Which lines run from the one containing "Image resolution: width=1366" through the last line of the records? Copy them exactly, leaving pictures out.

[Opening Information provided section]

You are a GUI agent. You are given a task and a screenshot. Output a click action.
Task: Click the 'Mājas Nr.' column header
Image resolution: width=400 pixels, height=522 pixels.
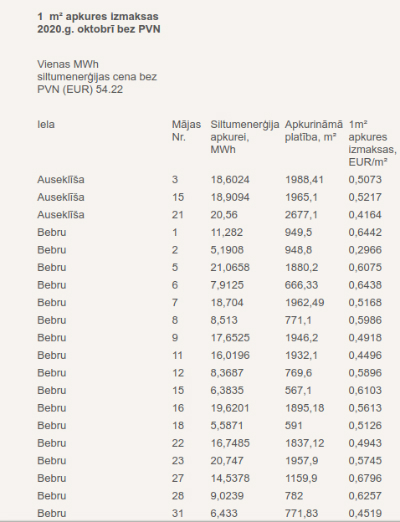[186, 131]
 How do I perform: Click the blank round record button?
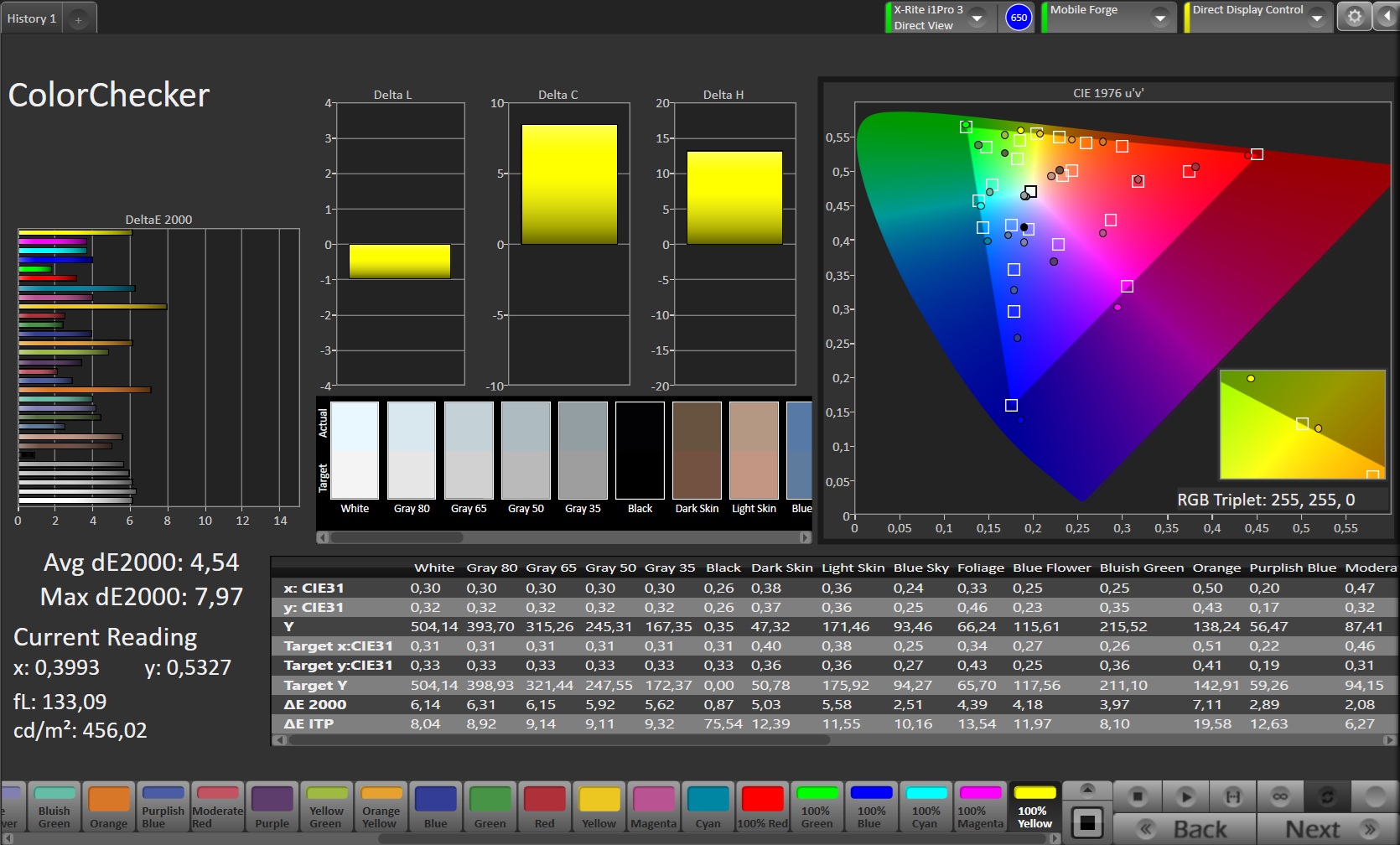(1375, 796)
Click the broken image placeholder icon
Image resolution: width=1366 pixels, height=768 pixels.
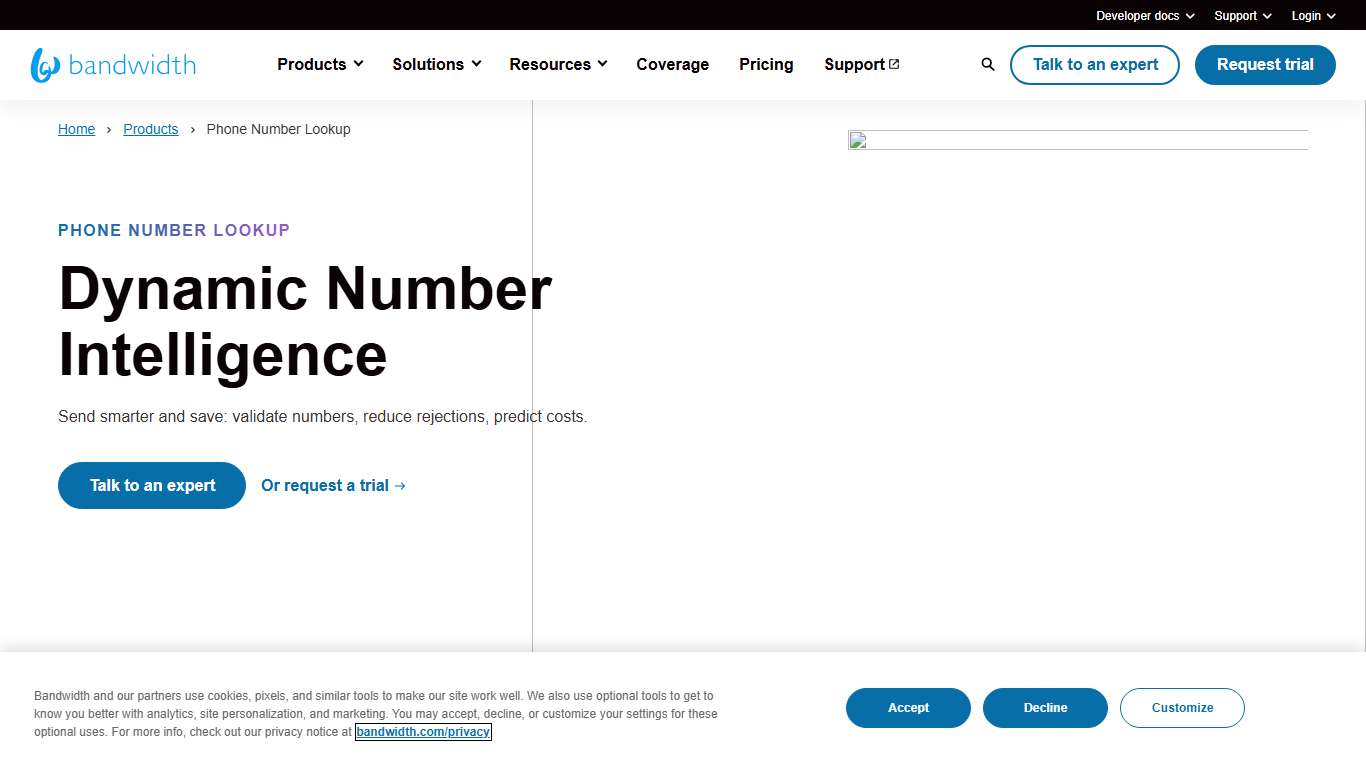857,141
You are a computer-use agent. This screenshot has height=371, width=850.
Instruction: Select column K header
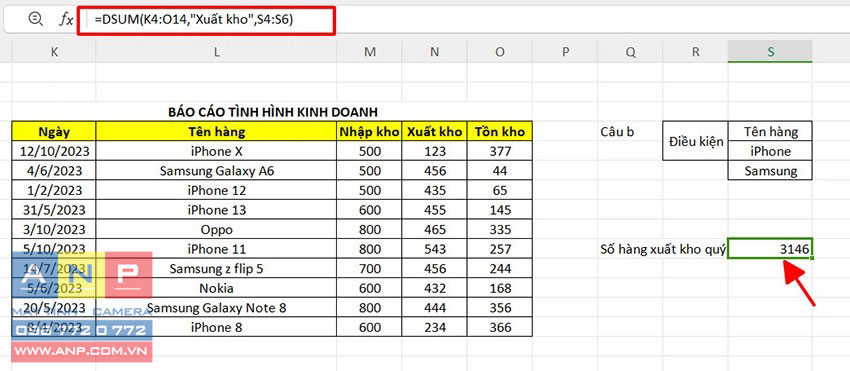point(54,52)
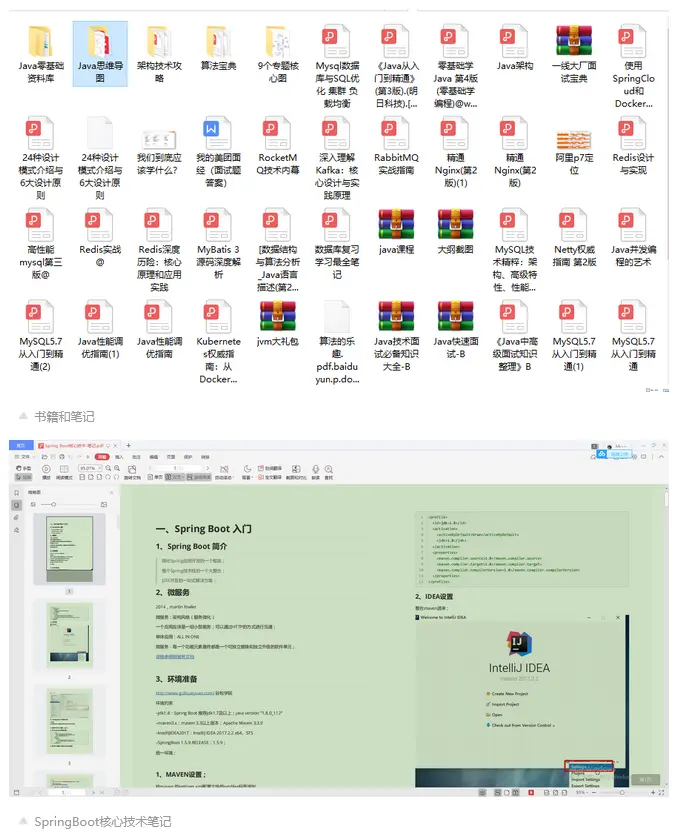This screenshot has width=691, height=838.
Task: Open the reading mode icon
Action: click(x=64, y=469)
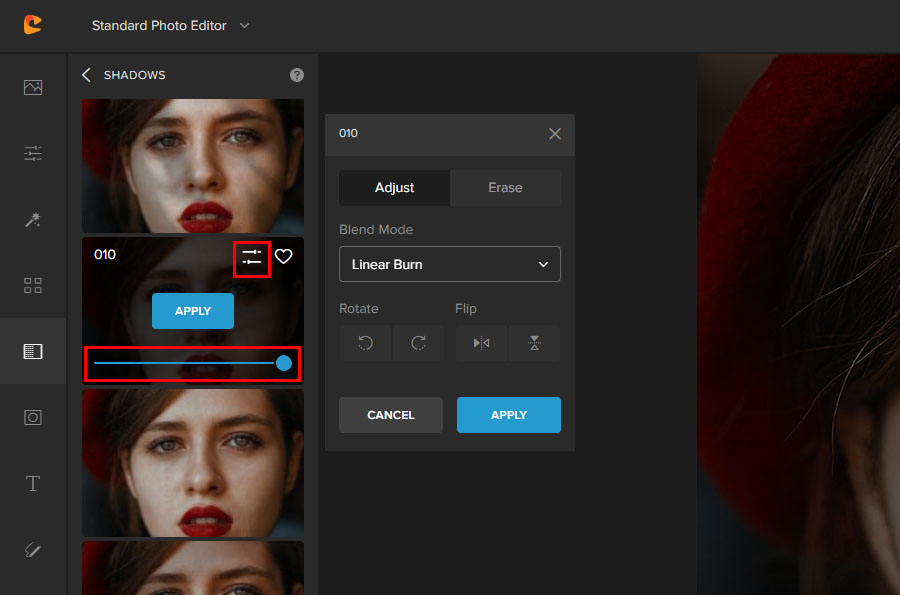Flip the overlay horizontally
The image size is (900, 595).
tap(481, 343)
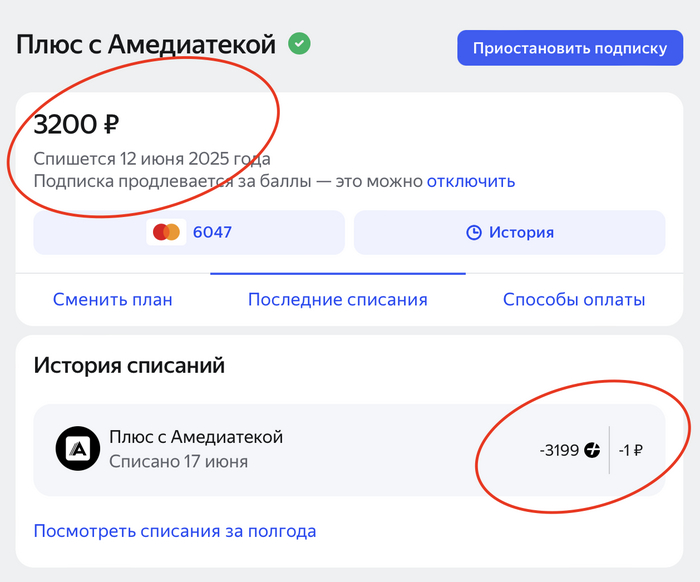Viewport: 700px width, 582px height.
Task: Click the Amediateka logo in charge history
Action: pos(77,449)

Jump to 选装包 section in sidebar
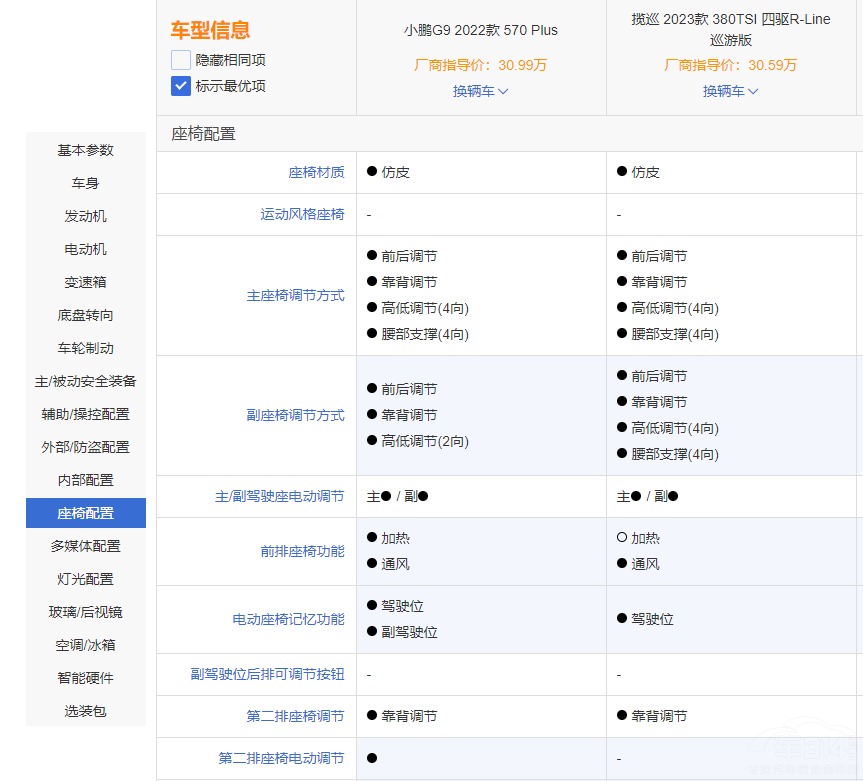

[Closing Information provided section]

■ **Answer box**:
Image resolution: width=1366 pixels, height=768 pixels.
857,141
You are a computer-use agent. This screenshot has height=371, width=850.
Instruction: Select column K header
point(54,52)
This screenshot has width=691, height=838.
Task: Open the reading mode icon
Action: click(x=64, y=469)
Flip the overlay horizontally
The image size is (900, 595).
tap(481, 343)
Viewport: 700px width, 582px height.
Task: Click the Amediateka logo in charge history
Action: pos(77,449)

Jump to 选装包 section in sidebar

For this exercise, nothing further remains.